Passionate Observer: Eudora Welty among Artists of the Thirties

“Photography taught me that to be able to capture transience, by being ready to click the shutter at the crucial moment, was the greatest need I had.”

— Eudora Welty

“[A] stirring and deeply personal glimpse into the lives of everyday people struggling to maintain dignity and courage in the face of one of the greatest catastrophes to hit America.”

— AAA Southern Traveler

A compassionate observer of the world as well as a passionate image-maker, Eudora Welty was a visual artist who used the camera with the same poetic facility as she used language as a writer. While Welty felt her primary medium was language, she continued to use a camera until 1950, when she left her Rolleiflex on a bench in the Paris Metro and, out of anger at her own carelessness, did not replace it.
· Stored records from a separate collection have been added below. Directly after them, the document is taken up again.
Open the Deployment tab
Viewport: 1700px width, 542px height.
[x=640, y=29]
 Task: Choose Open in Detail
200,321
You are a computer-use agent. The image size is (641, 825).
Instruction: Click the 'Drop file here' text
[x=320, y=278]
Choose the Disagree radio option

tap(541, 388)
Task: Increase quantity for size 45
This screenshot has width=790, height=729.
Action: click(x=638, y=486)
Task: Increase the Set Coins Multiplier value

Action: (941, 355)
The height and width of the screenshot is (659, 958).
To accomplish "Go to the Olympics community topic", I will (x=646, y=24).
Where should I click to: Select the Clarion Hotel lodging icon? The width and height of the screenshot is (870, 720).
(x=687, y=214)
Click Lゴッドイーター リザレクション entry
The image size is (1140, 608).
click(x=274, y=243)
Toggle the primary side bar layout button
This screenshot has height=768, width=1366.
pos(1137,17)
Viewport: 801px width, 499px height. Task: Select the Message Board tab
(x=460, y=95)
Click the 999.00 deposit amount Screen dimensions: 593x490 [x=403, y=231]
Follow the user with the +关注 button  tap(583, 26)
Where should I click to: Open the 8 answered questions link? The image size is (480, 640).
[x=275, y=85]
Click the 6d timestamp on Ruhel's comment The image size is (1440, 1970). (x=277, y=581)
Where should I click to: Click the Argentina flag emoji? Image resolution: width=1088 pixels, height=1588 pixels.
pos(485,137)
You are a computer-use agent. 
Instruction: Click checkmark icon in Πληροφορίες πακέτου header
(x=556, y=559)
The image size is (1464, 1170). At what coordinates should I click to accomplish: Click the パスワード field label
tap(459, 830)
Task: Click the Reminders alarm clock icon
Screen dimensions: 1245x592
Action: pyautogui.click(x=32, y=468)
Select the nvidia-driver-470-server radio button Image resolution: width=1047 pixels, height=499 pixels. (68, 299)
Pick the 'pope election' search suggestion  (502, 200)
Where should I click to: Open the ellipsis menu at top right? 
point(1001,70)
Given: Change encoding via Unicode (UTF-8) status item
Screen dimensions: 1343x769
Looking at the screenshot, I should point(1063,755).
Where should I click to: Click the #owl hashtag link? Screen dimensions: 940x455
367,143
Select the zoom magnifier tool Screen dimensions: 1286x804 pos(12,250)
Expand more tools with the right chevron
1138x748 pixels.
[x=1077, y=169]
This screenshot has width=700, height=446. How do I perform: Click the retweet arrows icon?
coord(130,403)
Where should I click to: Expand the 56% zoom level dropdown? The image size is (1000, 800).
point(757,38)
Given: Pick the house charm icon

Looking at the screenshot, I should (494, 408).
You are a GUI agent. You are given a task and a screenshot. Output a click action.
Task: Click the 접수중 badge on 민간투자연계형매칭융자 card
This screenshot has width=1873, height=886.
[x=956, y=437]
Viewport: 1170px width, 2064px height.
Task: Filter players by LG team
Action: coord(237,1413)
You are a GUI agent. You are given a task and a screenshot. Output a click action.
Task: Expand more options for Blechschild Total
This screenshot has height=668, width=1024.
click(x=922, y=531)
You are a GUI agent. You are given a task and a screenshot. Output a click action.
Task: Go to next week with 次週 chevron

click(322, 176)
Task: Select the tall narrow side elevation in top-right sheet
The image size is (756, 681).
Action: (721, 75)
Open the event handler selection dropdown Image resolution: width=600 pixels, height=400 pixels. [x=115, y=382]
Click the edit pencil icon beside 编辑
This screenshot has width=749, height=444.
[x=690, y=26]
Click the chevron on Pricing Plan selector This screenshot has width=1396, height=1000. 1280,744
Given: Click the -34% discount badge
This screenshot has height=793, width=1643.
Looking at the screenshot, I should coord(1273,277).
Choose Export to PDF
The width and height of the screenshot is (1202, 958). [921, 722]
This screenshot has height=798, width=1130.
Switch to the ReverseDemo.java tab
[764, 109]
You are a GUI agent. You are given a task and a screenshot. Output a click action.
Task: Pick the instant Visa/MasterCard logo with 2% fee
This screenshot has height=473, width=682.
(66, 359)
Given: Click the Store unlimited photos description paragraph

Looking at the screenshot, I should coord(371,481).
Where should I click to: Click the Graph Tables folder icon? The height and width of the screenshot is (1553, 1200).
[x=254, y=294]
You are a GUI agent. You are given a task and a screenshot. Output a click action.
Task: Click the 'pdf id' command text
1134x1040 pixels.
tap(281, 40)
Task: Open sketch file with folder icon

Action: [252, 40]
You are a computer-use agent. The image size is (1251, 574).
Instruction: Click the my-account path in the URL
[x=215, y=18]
This provocative exhibition developed by the Mississippi Museum of Art comprises over 100 works—all by notable American artists of the 1930s—including photographs, paintings, drawings, and prints.  At the center are Eudora Welty’s dramatic Depression-era photographs of Mississippi, Louisiana, and New York. Welty’s photographs from the thirties are placed alongside works by the artists Edward Hopper and Thomas Hart Benton; photographers Walker Evans, Berenice Abbott, Ben Shahn, Margaret Bourke-White, Arthur Rothstein, Marion Post Wolcott, and Dorothea Lange; and the Southern artists Walter Anderson, William Hollingsworth, Marie Hull, and Karl Wolfe. This juxtaposition opens an eloquent dialogue between Welty’s artistic motivation and the visual interpretations of other artists from this period.